What’s the gender of the baby panda?
Well, the truth is nobody knows – not even the zookeepers.
Mama panda Jia Jia has been taking care of the cub closely and protecting her baby, which makes it impossible even for the zookeepers to get close enough to identify the gender of the cub.
This is why the gender of the baby panda hasn’t been disclosed!
However, hang in there for another four to six weeks, when the zookeepers will be able to send the cub for its full health check and that’s when the gender of the baby will be ascertained as well.
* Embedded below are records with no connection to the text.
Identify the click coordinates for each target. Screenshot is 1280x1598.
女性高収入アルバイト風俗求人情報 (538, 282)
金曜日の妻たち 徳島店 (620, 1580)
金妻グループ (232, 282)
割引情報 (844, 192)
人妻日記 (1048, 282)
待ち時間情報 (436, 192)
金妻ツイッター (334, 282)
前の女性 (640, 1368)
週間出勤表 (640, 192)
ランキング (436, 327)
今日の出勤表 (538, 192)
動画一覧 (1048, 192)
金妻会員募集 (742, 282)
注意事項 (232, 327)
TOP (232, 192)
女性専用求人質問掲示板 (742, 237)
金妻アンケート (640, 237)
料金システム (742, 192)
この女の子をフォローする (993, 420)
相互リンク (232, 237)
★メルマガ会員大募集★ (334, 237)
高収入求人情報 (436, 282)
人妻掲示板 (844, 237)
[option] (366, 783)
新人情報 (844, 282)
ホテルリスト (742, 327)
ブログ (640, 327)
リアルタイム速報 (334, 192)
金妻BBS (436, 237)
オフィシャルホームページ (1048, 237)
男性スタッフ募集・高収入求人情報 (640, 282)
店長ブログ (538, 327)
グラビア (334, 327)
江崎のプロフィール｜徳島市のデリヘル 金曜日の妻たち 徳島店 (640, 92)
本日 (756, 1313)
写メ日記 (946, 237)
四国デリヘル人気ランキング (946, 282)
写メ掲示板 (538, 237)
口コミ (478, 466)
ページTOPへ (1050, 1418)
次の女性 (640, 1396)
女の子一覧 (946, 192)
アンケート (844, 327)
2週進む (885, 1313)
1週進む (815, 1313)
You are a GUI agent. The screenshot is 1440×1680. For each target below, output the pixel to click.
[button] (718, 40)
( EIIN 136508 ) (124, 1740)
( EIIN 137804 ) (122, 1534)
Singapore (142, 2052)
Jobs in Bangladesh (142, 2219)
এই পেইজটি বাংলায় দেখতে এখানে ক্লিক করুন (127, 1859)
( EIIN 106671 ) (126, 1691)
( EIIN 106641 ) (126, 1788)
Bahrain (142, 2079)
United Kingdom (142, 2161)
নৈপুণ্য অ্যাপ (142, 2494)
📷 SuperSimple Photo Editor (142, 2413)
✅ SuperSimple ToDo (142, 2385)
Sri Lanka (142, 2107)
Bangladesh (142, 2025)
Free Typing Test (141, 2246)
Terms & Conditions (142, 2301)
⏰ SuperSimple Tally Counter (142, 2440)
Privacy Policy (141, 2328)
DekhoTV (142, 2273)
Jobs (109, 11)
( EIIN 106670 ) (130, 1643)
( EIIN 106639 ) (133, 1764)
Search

What’s the name of the baby panda?
Jia Kai? Kai Jia? We don’t know yet.
Wildlife Reserves Singapore has a few names in mind – which they didn’t share with us – and will only decide on it once the gender of the baby panda has been determined.
The organisation shared that they may get the public involved in the selection of the shortlisted names – so we hope you’re ready to eventually cast your vote!
When can we see the cub?
According to WRS, the cub has to be sufficiently independent before it can be a part of the exhibit at the zoo. This will take at least another four months.
We did some simple math and it looks like the earliest we will be able to see the cub in action will be around Christmas this year!
In the meantime, if you’d like to see Jia Jia and her cub at the maternity den, you can visit WRS’ YouTube channel for one hour of panda content at 4pm every day. This is a curated feed (not a live feed) for you to possibly catch a rare glimpse of the baby panda in Jia Jia’s protective embrace.
You can also follow WRS’ Facebook page for more panda updates.
Will the cub be made permanent resident in Singapore?
As much as we hope for the cub to be in Singapore forever, unfortunately as part of the 10-year loan agreement with China, the baby panda will have to be returned to China once it turns two, which is the age when pandas are considered independent and will leave their mums.
The natural biology of the giant panda species in the key reason why the cub will head home to rejoin China’s panda programme and to start its own family in the future.